Could you write out the records below exactly as they appear, leaving out any pictures?

> [Data extracts]:
*** Begin section ***
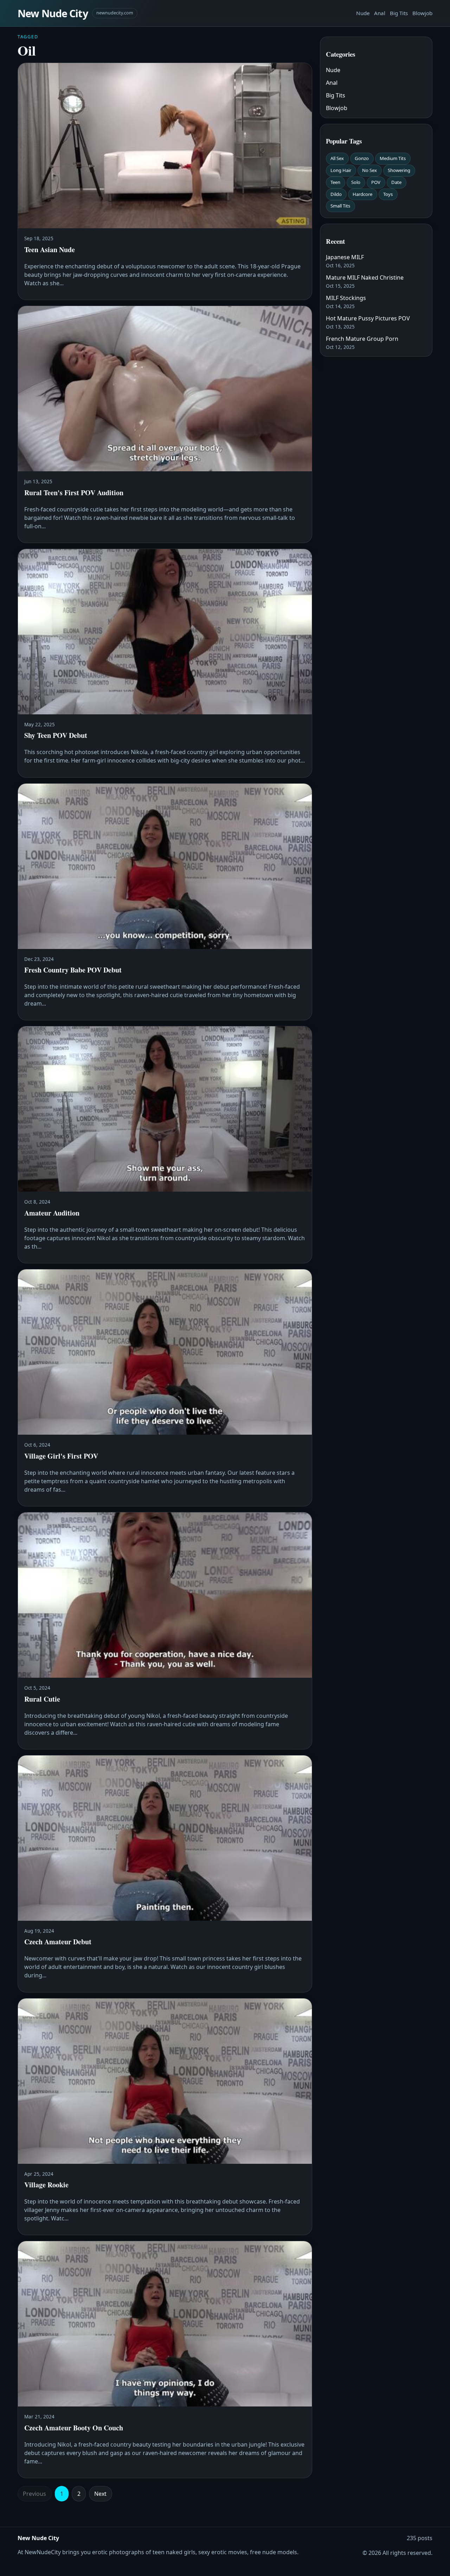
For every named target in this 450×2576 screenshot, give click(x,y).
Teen (335, 182)
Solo (355, 182)
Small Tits (340, 206)
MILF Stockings (346, 298)
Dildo (336, 194)
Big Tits (399, 13)
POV (375, 182)
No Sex (369, 170)
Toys (388, 194)
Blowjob (422, 13)
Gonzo (362, 158)
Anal (379, 13)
*** End section ***
> [Written answer]:
For every named target in this 450×2576 screenshot, give click(x,y).
Teen (335, 182)
Solo (355, 182)
Small Tits (340, 206)
MILF Stockings (346, 298)
Dildo (336, 194)
Big Tits (399, 13)
POV (375, 182)
No Sex (369, 170)
Toys (388, 194)
Blowjob (422, 13)
Gonzo (362, 158)
Anal (379, 13)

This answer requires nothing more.